### Your assignment
Lines before the one containing "Alba Rohrwacher (493, 682)" are left out; that line and all after it, through the end of the records, must be transcribed exactly.

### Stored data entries
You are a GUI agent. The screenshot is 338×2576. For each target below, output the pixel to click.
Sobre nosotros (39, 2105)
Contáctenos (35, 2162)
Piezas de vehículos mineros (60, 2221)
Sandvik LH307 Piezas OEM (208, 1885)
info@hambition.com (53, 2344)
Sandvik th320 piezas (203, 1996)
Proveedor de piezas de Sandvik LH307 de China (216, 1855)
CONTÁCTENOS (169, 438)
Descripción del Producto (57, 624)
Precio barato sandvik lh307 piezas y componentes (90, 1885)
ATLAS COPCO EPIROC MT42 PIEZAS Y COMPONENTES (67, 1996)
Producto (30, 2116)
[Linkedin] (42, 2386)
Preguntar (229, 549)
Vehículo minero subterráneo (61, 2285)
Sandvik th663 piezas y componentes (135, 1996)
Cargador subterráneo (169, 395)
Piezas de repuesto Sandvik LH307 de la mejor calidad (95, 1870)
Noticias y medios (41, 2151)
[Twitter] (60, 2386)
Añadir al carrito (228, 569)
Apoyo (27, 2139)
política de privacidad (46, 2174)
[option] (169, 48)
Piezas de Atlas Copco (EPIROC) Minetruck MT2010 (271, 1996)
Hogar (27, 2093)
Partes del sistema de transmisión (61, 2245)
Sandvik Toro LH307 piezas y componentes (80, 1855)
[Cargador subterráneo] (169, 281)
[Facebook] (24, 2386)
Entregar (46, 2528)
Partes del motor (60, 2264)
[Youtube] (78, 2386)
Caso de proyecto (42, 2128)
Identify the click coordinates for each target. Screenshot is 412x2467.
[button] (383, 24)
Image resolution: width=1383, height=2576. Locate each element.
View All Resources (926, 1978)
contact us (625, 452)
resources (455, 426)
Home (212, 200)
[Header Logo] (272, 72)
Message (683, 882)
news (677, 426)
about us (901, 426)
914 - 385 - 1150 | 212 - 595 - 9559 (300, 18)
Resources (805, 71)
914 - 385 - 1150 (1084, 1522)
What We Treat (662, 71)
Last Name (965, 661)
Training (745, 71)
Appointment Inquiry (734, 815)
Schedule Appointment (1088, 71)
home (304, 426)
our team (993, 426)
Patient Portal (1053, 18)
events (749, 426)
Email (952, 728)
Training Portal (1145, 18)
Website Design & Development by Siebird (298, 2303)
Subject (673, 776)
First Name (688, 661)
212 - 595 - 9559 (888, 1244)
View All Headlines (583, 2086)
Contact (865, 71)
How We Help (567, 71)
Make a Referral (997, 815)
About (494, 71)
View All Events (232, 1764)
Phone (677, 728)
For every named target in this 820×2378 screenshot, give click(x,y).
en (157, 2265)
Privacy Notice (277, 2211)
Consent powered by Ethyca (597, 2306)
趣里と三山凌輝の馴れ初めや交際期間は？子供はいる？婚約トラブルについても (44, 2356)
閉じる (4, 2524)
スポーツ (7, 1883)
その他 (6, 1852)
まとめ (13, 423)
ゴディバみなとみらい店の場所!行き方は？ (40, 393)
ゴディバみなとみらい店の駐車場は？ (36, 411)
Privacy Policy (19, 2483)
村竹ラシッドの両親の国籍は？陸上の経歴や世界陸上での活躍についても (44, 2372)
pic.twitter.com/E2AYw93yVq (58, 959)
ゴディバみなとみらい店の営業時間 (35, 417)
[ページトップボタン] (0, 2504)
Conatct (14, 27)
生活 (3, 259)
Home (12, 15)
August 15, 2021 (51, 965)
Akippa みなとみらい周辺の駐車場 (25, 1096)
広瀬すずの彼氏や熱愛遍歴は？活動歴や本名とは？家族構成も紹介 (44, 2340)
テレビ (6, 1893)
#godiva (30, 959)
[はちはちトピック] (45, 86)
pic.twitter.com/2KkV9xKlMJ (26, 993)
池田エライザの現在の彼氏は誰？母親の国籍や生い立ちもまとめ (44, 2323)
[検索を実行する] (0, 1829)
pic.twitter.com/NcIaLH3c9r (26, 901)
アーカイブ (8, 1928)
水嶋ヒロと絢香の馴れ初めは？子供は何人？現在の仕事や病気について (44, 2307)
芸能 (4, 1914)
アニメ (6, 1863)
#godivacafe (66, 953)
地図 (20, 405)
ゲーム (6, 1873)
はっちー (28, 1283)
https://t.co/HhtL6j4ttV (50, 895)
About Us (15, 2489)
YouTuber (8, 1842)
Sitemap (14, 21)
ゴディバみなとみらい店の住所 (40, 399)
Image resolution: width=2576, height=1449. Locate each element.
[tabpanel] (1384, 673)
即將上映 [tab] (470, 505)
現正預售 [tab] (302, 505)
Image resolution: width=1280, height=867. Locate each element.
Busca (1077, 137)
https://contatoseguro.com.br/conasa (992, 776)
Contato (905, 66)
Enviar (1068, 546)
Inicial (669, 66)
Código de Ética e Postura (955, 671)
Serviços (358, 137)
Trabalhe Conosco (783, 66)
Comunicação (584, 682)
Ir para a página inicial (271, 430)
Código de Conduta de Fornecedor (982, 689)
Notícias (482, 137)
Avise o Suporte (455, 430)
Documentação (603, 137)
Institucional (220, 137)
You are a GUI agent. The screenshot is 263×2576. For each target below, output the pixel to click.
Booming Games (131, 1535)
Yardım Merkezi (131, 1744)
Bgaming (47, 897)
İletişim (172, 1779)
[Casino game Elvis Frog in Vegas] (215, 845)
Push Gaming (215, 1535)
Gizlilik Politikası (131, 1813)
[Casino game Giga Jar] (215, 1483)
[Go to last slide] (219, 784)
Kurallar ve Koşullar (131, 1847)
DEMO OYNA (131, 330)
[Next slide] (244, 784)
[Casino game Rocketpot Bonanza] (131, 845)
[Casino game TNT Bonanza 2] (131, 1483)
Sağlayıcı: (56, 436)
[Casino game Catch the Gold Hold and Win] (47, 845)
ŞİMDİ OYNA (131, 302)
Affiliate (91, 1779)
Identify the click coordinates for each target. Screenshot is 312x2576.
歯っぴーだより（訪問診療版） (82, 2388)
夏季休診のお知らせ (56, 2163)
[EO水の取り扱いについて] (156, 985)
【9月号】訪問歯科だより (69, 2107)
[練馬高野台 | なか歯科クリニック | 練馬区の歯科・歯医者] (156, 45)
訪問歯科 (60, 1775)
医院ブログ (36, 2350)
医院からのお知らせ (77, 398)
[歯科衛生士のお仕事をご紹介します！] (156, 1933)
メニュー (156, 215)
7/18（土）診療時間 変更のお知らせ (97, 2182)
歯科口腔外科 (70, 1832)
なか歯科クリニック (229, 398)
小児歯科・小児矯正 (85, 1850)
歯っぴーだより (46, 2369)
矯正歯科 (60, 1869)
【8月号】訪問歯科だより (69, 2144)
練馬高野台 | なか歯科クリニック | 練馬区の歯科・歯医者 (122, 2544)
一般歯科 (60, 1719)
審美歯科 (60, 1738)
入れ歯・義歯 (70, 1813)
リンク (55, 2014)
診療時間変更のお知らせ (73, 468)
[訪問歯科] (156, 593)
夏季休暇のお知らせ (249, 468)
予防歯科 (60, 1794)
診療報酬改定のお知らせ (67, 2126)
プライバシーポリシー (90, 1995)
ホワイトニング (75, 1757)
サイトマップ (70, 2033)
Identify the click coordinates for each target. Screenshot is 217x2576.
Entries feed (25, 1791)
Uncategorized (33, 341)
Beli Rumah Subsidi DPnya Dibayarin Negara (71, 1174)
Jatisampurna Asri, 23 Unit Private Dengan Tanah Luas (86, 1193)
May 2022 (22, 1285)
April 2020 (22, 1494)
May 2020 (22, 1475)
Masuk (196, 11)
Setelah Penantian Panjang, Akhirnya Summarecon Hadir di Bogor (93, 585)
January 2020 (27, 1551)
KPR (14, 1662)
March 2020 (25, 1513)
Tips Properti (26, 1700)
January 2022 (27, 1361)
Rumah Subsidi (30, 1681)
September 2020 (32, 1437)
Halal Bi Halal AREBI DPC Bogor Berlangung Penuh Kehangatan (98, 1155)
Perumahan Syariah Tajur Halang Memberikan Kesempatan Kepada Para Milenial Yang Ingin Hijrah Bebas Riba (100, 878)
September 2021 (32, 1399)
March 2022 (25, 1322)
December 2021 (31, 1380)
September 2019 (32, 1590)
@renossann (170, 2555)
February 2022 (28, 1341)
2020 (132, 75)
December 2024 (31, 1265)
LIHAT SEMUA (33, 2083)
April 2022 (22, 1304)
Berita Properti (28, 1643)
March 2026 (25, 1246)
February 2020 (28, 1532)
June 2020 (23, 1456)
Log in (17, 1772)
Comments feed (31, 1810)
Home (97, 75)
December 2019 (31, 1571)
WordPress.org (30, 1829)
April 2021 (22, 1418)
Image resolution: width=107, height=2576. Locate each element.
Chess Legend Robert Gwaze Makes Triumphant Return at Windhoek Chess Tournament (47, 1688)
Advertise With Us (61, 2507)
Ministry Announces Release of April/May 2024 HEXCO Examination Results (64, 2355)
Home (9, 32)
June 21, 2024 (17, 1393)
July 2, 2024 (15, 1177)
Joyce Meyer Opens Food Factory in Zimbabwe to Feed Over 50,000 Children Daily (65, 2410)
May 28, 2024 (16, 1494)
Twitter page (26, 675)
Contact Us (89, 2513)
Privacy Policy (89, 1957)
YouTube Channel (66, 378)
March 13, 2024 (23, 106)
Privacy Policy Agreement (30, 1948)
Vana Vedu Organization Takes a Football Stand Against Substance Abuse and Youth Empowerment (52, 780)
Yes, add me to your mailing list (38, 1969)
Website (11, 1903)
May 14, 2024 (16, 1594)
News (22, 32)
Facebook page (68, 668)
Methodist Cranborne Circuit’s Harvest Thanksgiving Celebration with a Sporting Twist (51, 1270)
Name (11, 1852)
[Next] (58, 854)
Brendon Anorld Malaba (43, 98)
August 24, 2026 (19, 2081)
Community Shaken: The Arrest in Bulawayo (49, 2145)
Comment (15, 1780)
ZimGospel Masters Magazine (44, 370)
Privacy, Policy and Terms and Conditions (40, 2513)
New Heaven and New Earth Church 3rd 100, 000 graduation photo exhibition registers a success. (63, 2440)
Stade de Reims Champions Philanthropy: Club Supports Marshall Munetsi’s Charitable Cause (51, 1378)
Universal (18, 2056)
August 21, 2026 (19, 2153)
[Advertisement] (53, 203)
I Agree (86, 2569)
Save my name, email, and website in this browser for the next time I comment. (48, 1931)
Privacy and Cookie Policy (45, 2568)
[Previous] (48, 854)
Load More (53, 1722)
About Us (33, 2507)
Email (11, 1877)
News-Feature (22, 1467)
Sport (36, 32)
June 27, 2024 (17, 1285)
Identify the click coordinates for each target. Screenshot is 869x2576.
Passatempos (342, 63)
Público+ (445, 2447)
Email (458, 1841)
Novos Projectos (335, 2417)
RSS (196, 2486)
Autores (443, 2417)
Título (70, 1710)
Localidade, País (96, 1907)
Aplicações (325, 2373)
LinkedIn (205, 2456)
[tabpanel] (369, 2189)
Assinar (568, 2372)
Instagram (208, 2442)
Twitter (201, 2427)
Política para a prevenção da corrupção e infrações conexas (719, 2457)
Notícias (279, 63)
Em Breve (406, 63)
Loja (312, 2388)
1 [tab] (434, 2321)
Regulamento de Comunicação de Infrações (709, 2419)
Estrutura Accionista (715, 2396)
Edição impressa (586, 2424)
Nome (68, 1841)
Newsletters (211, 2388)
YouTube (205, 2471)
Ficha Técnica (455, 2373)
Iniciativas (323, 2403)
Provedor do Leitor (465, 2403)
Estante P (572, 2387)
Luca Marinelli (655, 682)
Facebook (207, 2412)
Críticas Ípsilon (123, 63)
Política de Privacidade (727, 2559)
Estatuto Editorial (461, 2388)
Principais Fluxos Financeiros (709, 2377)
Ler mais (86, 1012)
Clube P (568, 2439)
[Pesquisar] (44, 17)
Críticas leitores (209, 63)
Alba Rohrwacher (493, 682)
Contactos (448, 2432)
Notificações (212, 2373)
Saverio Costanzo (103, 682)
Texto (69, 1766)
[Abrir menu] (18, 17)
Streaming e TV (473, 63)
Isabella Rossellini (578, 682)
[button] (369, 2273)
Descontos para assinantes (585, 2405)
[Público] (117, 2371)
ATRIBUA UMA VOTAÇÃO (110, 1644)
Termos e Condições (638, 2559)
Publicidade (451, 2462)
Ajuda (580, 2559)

### Response
Alba Rohrwacher (493, 682)
Contactos (448, 2432)
Notificações (212, 2373)
Saverio Costanzo (103, 682)
Texto (69, 1766)
[Abrir menu] (18, 17)
Streaming e TV (473, 63)
Isabella Rossellini (578, 682)
[button] (369, 2273)
Descontos para assinantes (585, 2405)
[Público] (117, 2371)
ATRIBUA UMA VOTAÇÃO (110, 1644)
Termos e Condições (638, 2559)
Publicidade (451, 2462)
Ajuda (580, 2559)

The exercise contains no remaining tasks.